The full set of entries needs to be reproduced exactly.

---------- DATA PROVIDED ----------

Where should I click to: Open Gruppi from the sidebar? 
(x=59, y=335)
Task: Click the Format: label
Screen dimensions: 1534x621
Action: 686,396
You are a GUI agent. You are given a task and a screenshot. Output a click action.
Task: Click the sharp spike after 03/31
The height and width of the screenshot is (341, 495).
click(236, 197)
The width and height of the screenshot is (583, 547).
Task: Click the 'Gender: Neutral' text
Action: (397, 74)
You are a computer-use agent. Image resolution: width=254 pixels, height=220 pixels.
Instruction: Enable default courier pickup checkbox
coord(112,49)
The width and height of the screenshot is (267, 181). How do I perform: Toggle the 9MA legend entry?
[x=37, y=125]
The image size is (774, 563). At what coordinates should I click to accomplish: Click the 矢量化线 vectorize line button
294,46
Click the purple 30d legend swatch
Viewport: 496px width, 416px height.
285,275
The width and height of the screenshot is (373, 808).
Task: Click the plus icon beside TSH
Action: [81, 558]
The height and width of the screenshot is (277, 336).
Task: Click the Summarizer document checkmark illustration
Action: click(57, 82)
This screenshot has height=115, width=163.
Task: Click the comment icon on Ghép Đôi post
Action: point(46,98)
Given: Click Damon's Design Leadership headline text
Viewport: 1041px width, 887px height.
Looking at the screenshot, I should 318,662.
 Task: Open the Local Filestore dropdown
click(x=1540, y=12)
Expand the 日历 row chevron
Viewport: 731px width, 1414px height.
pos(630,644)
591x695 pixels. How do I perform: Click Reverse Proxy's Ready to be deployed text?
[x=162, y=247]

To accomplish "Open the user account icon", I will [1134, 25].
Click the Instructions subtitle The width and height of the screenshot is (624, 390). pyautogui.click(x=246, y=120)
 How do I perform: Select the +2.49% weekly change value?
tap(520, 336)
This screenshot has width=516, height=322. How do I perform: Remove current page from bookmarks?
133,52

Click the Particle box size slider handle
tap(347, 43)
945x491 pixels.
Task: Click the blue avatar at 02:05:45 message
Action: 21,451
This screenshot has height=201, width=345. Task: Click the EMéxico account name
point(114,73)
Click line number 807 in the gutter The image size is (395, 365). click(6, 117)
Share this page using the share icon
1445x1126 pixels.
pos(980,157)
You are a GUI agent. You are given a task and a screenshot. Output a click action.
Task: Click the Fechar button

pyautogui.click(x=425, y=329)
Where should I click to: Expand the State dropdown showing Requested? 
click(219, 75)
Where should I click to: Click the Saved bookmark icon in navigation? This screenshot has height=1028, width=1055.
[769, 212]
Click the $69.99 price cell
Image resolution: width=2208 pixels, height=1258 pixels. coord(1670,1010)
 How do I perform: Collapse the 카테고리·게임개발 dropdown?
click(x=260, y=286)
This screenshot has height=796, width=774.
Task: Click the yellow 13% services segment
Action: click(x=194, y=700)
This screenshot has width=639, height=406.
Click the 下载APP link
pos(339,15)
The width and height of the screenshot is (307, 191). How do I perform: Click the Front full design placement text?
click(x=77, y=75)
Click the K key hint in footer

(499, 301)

----------

--- YOUR RESPONSE ---
Where should I click to: Open Gruppi from the sidebar? 
(x=59, y=335)
Task: Click the Format: label
Screen dimensions: 1534x621
Action: 686,396
You are a GUI agent. You are given a task and a screenshot. Output a click action.
Task: Click the sharp spike after 03/31
The height and width of the screenshot is (341, 495).
click(236, 197)
The width and height of the screenshot is (583, 547).
Task: Click the 'Gender: Neutral' text
Action: (397, 74)
You are a computer-use agent. Image resolution: width=254 pixels, height=220 pixels.
Instruction: Enable default courier pickup checkbox
coord(112,49)
The width and height of the screenshot is (267, 181). How do I perform: Toggle the 9MA legend entry?
[x=37, y=125]
The image size is (774, 563). At what coordinates should I click to accomplish: Click the 矢量化线 vectorize line button
294,46
Click the purple 30d legend swatch
Viewport: 496px width, 416px height.
285,275
The width and height of the screenshot is (373, 808).
Task: Click the plus icon beside TSH
Action: [81, 558]
The height and width of the screenshot is (277, 336).
Task: Click the Summarizer document checkmark illustration
Action: click(57, 82)
This screenshot has height=115, width=163.
Task: Click the comment icon on Ghép Đôi post
Action: point(46,98)
Given: Click Damon's Design Leadership headline text
Viewport: 1041px width, 887px height.
Looking at the screenshot, I should 318,662.
 Task: Open the Local Filestore dropdown
click(x=1540, y=12)
Expand the 日历 row chevron
Viewport: 731px width, 1414px height.
pos(630,644)
591x695 pixels. How do I perform: Click Reverse Proxy's Ready to be deployed text?
[x=162, y=247]

To accomplish "Open the user account icon", I will [1134, 25].
Click the Instructions subtitle The width and height of the screenshot is (624, 390). pyautogui.click(x=246, y=120)
 How do I perform: Select the +2.49% weekly change value?
tap(520, 336)
This screenshot has width=516, height=322. How do I perform: Remove current page from bookmarks?
133,52

Click the Particle box size slider handle
tap(347, 43)
945x491 pixels.
Task: Click the blue avatar at 02:05:45 message
Action: 21,451
This screenshot has height=201, width=345. Task: Click the EMéxico account name
point(114,73)
Click line number 807 in the gutter The image size is (395, 365). click(6, 117)
Share this page using the share icon
1445x1126 pixels.
pos(980,157)
You are a GUI agent. You are given a task and a screenshot. Output a click action.
Task: Click the Fechar button

pyautogui.click(x=425, y=329)
Where should I click to: Expand the State dropdown showing Requested? 
click(219, 75)
Where should I click to: Click the Saved bookmark icon in navigation? This screenshot has height=1028, width=1055.
[769, 212]
Click the $69.99 price cell
Image resolution: width=2208 pixels, height=1258 pixels. coord(1670,1010)
 How do I perform: Collapse the 카테고리·게임개발 dropdown?
click(x=260, y=286)
This screenshot has height=796, width=774.
Task: Click the yellow 13% services segment
Action: click(x=194, y=700)
This screenshot has width=639, height=406.
Click the 下载APP link
pos(339,15)
The width and height of the screenshot is (307, 191). How do I perform: Click the Front full design placement text?
click(x=77, y=75)
Click the K key hint in footer

(499, 301)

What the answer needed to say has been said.